La collectivité a débattu de son idée de loyer unique avec les services de l’Etat dans le cadre du groupe de travail d’EPCI volontaires pour réformer la politique d’attribution de logements HLM, en amont du projet de loi Egalité et Citoyenneté (l’application de cette mesure supposant de déroger au code de la construction et de l'habitation). C’est un amendement déposé en commission par la sénateur-maire de Rennes, Nathalie Appéré qui est ainsi à l’origine de l’article 81 de la loi du 27 janvier 2017 autorisant l’expérimentation.
Reste à préciser "les modalités opérationnelles de mises en œuvre de cette réforme dans le cours de l’année 2017" avant une application "progressive", à partir du premier semestre 2018, pour les logements neufs, et les logements anciens lors de leur relocation ou après d’importants travaux de réhabilitations, indique la métropole. A noter que le loyer unique concernera les 43 communes de l’EPCI, mais uniquement les appartements de type PLAI ou PLUS (pas PLS), "le cœur du problème", selon Honoré Puil, soit 34.210 logements sociaux sur les 48.000 que compte la métropole (environ 71% du parc).
Bien que tous les bailleurs aient accepté le principe de cette expérimentation, "nous avons encore un gros travail technique à réaliser", prévient Honoré Puil, car les conditions opérationnelles ne sont pas simples.
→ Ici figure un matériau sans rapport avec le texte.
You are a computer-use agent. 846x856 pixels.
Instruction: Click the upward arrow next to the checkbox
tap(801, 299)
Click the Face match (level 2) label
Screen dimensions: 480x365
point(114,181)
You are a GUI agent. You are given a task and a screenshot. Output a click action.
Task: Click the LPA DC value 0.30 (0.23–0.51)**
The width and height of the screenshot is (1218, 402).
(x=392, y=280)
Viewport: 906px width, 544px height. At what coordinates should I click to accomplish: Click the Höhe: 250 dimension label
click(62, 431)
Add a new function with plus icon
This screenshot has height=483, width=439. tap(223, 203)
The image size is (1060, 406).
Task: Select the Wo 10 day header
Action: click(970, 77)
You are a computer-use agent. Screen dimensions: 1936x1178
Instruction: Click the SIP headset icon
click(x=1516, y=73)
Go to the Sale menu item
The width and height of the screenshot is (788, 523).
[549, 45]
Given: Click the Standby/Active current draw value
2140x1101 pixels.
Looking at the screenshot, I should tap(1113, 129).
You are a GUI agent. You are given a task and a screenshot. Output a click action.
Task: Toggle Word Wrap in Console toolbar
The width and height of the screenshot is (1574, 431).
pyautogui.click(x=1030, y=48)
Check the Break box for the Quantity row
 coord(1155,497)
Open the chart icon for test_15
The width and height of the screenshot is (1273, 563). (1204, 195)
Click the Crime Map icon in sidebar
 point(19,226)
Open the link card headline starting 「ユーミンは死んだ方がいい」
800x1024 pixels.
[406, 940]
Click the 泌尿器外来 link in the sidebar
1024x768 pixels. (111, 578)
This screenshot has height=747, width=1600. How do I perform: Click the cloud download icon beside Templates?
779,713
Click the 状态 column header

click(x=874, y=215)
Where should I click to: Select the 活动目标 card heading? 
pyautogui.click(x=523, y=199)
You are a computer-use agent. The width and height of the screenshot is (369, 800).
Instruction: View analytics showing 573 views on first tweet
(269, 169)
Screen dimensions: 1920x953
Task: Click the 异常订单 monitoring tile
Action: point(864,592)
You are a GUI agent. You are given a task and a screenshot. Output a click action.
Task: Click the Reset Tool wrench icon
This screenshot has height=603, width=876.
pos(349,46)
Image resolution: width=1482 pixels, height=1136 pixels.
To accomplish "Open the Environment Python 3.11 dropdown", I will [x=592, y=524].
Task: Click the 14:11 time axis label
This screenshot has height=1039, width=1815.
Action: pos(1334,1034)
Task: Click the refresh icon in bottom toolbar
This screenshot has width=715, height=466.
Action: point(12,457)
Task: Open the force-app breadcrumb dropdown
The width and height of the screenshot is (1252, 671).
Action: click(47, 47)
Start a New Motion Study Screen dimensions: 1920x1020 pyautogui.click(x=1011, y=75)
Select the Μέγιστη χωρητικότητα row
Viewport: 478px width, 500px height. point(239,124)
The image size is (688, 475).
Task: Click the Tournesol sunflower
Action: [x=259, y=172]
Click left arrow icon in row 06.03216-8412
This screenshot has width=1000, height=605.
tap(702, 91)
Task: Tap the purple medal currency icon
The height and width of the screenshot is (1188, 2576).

Il juge cependant que ce projet sera facilité par le fait de n’avoir "que" quatre bailleurs autour de la table, et par une "vieille tradition de discussion et d’échanges avec les bailleurs sociaux", bien ancrée à Rennes.
L’association départementale des organismes HLM, ADO 35, souligne en effet que "l’ensemble des organismes concernés sont engagés aux côtés de Rennes Métropole dans cette initiative". Elle-même se déclare ouverte pour "préciser le contenu précis, le périmètre, les impacts économiques et sociaux, les modalités et l’évaluation" de l’expérimentation.